The student debt crisis — and the student loan system in general — has “turned out to be a monster,” Warren said, with the price tag on higher education soaring above most families’ financial capabilities and swamping graduates in “unmanageable” debt.
She pointed to efforts made by the Biden administration, including his use of the Public Service
Loan Forgiveness program to wipe out debt for nearly 800,000 borrowers. Before Biden, the program had relieved just 7,000 borrowers since it was passed during George W. Bush’s presidency.
But parts of the system, she said, are still broken.
“We can sit around and be happy about what we’ve gotten — and it’s so much more than what we had before,” Warren said. “But it’s not as much as we are entitled to. It is not as much as we are going to get.”
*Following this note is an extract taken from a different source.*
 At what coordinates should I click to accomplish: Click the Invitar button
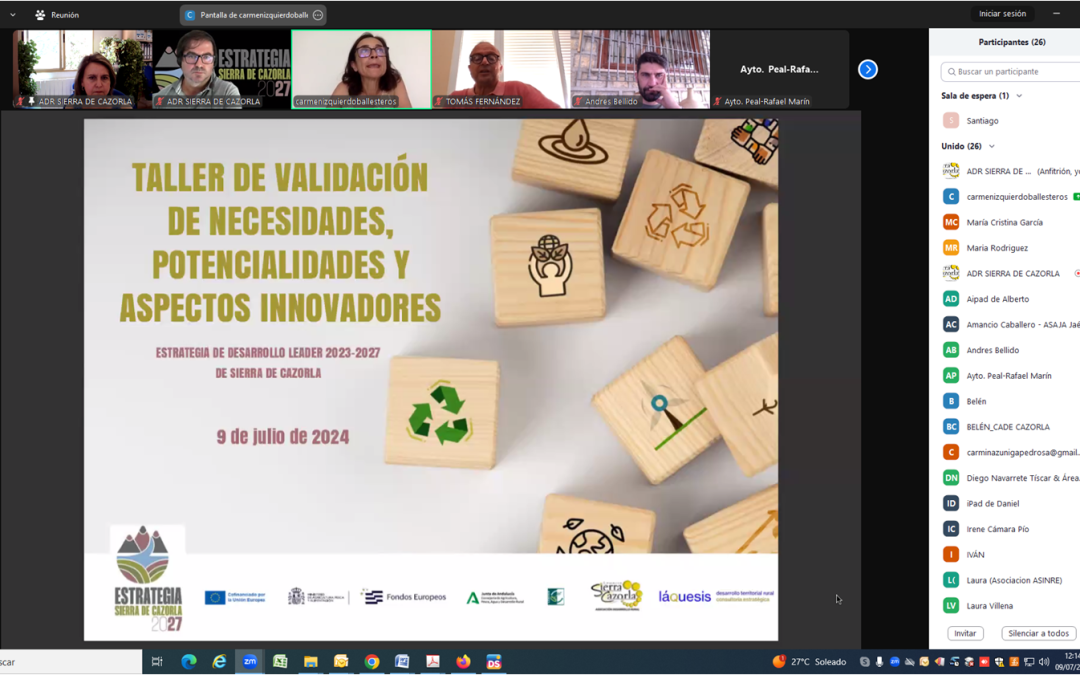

Warren’s inquiry into the loan servicing company comes after the release of the MOHELA Papers, a years-long investigation by the AFT and the Student Borrower Protection Center. The report found that MOHELA, which is the primary servicer for public service loan forgiveness, has failed to perform basic servicing functions and has implemented a “complex ‘call deflection’ scheme,” said Persis Yu, deputy executive director of the Student Borrower Protection Center.
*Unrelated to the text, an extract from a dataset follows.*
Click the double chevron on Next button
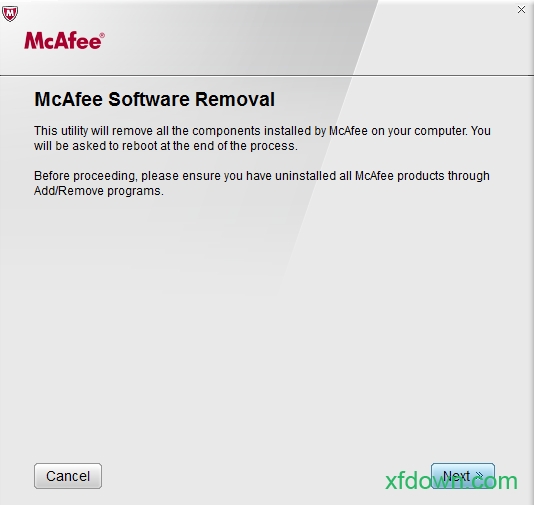534x505 pixels. pyautogui.click(x=479, y=475)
Yu called this scheme a “Byzantine loop of misinformation and false promises.”
More than four in 10 student loan borrowers using MOHELA services have experienced a servicing failure since loan payments resumed in September 2023 with the end of a pandemic relief program, according to the report.
Yu added that federal records show more than 800,000 unprocessed Public Service Loan Forgiveness forms. And MOHELA’s “call deflection scheme” redirects borrowers away from customer service and correct information about loans, in some cases costing them hundreds to thousands of dollars in potential relief, Yu said.
In an impassioned introduction, AFT president Randi Weingarten lauded Warren’s efforts to “reward good behavior and hold bad behavior accountable.”
“We can’t keep saying to people, ‘It’s really important to go to college,’ and then make it so unaffordable that only the rich can go to college. It exacerbates the wealth gap,” Weingarten said.
Educators and AFT members shared their experiences navigating the stress of ever-climbing loan payments and the tricky processes behind loan forgiveness programs like MOHELA.
Catharine Curran, a professor at the University of Massachusetts Dartmouth, said she paid nearly $200,000 over 10 years before her debt was relieved. During that time, she worked second and third jobs to swing the payments. She put off marriage to avoid making her husband help shoulder her debt and pored over congressional documents to ensure she was taking all the correct steps in her loan payments.
Now that her debt has been forgiven, she’s down to one job, she said, and she got married last year. “That sense of relief is palpable,” she said.
Curran dismissed the perception that debt relief programs allow college grads to shrug off their responsibilities.
“No, no, baby. I paid my debt,” Curran said. “But every year, the principal on my loan got bigger ... You can pay and pay and pay, and the amount goes up and up and up.”